Instructions to follow:
Copy out, word for word, the stretch of the entries from the line containing "Open the Link" through the line containing "Action: [x=426, y=91]", including both of those lines.
++++++++++
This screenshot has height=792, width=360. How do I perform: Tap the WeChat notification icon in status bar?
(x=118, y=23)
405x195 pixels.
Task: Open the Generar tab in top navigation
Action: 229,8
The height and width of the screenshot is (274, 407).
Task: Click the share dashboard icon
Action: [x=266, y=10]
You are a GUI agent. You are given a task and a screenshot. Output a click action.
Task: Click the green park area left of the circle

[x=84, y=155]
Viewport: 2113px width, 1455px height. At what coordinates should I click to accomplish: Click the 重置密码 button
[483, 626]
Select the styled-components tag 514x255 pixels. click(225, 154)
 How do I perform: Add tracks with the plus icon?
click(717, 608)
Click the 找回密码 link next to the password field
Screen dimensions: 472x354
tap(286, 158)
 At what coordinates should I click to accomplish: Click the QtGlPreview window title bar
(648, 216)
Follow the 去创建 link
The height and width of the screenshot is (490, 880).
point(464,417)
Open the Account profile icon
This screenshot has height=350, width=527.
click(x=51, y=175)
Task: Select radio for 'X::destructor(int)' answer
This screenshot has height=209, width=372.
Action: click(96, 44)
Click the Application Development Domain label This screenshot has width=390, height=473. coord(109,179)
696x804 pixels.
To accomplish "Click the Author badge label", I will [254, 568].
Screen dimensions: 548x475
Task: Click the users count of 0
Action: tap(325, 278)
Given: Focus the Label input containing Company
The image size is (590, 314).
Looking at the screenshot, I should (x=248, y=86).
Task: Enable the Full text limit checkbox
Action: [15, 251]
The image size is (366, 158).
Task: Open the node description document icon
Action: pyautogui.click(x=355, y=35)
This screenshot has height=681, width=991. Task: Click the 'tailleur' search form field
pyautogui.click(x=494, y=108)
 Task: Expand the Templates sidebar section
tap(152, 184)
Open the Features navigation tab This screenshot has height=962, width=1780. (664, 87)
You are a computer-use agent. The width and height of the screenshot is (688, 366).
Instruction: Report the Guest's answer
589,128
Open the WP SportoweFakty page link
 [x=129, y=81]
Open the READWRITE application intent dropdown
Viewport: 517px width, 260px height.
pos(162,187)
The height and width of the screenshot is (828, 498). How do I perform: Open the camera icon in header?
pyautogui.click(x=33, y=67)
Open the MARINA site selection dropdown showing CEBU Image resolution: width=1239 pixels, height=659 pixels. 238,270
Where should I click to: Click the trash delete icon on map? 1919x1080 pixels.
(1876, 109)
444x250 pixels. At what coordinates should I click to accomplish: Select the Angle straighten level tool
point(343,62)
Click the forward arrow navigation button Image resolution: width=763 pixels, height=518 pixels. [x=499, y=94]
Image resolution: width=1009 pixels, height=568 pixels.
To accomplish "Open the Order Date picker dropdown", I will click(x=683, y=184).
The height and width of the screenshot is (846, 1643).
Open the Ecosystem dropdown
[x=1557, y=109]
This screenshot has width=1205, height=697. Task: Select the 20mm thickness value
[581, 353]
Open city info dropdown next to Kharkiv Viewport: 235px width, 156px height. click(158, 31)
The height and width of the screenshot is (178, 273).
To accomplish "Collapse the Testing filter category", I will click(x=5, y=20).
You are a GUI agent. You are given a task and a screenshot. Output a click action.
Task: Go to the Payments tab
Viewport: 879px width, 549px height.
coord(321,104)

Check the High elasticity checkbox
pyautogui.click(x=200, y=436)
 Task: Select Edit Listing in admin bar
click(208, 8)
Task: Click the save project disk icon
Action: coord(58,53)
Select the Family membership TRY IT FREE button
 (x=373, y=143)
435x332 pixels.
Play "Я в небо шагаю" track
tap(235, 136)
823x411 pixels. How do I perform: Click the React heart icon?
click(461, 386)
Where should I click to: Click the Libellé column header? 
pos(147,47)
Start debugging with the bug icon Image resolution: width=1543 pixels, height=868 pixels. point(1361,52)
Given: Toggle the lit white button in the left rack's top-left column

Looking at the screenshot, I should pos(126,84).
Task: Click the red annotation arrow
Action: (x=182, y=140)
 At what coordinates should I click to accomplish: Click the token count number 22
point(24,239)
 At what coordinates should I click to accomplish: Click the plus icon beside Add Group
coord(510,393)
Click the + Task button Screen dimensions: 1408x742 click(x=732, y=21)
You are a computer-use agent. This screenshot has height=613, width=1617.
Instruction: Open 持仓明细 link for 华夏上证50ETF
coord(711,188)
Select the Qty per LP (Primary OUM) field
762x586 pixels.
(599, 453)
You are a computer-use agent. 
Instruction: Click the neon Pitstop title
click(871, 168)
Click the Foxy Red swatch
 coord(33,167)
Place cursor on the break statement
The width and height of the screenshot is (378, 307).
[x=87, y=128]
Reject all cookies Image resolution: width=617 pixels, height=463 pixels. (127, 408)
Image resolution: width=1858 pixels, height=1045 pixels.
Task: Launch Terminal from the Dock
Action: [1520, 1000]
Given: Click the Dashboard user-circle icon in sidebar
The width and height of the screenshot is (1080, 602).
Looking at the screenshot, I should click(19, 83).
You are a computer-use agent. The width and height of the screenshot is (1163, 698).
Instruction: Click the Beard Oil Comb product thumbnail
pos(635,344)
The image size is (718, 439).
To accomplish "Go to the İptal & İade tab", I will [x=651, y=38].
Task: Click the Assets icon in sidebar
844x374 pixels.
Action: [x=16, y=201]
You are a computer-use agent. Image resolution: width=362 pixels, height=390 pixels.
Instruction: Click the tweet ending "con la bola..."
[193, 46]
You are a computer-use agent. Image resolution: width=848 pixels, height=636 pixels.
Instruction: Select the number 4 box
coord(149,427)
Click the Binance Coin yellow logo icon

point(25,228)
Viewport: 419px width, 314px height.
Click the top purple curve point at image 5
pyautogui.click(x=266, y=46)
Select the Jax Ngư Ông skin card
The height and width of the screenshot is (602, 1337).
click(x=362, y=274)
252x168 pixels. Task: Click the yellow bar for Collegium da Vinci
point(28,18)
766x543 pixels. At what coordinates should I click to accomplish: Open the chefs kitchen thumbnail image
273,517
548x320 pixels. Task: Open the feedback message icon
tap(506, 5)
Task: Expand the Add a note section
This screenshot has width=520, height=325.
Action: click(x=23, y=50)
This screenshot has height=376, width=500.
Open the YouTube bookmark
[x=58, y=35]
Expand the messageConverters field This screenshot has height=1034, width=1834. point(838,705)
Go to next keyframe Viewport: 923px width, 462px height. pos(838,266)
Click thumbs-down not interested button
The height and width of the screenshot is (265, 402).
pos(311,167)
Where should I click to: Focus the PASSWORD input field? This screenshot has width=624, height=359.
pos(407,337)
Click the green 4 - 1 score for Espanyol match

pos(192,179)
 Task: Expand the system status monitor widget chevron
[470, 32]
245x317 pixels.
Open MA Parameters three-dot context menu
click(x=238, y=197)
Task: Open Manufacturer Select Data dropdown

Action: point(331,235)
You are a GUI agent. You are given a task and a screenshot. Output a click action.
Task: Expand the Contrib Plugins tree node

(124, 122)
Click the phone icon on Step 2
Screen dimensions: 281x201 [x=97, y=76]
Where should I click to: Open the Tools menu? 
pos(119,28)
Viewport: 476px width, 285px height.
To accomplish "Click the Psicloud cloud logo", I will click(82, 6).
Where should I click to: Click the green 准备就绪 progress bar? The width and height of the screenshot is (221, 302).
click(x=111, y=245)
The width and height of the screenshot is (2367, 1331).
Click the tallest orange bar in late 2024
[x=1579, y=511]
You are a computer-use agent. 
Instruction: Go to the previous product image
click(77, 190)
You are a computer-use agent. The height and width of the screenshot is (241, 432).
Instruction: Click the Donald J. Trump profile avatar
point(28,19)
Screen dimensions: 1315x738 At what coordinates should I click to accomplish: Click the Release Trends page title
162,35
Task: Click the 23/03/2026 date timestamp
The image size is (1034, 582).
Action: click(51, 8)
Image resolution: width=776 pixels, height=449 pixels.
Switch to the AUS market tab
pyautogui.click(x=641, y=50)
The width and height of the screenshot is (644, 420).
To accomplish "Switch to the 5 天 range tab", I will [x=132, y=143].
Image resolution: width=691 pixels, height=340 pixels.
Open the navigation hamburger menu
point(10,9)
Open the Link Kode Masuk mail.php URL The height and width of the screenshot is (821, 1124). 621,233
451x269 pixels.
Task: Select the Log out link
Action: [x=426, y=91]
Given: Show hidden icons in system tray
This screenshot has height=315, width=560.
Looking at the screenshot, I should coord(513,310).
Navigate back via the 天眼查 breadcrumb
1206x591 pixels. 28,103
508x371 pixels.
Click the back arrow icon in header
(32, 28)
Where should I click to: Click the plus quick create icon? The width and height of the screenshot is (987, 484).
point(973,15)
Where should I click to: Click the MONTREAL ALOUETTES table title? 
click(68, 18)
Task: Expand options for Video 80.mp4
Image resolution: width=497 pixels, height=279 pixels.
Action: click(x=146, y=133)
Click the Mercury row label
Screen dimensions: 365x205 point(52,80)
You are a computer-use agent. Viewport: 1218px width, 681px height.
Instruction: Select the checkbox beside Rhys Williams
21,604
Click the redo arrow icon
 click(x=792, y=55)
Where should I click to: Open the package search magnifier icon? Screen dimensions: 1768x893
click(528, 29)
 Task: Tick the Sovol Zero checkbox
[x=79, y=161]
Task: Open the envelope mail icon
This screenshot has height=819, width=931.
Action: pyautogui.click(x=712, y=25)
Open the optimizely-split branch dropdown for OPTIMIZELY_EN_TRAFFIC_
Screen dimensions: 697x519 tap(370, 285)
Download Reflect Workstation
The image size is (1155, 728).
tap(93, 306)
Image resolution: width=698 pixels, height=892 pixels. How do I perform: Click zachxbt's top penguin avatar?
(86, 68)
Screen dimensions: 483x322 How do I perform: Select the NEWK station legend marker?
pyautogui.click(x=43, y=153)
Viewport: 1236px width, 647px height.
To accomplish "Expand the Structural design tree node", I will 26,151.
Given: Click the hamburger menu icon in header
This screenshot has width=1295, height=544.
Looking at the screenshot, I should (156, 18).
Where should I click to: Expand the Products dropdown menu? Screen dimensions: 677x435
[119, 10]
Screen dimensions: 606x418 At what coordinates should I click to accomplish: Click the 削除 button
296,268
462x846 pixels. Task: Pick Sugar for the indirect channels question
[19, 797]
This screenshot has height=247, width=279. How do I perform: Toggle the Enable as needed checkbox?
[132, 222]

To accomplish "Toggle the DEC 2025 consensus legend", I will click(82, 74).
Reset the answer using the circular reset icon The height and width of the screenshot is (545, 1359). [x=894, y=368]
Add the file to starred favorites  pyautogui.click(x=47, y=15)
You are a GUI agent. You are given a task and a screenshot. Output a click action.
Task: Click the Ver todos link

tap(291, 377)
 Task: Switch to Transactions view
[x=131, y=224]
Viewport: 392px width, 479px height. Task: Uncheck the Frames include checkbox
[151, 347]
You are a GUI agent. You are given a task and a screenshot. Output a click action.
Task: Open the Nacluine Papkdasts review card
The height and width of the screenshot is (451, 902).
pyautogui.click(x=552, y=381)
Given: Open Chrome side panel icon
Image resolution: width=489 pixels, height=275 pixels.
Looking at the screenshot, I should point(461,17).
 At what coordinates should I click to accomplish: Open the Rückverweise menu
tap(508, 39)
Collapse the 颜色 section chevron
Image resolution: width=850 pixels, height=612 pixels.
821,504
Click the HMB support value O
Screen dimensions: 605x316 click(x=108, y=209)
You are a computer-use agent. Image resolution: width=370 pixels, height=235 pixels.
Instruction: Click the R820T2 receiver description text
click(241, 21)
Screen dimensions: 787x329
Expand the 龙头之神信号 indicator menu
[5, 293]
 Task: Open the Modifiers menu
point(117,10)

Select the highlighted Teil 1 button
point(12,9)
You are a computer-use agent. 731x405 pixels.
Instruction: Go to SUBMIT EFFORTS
++++++++++
Result of this task:
Open the Link Kode Masuk mail.php URL The height and width of the screenshot is (821, 1124). 621,233
451x269 pixels.
Task: Select the Log out link
Action: [x=426, y=91]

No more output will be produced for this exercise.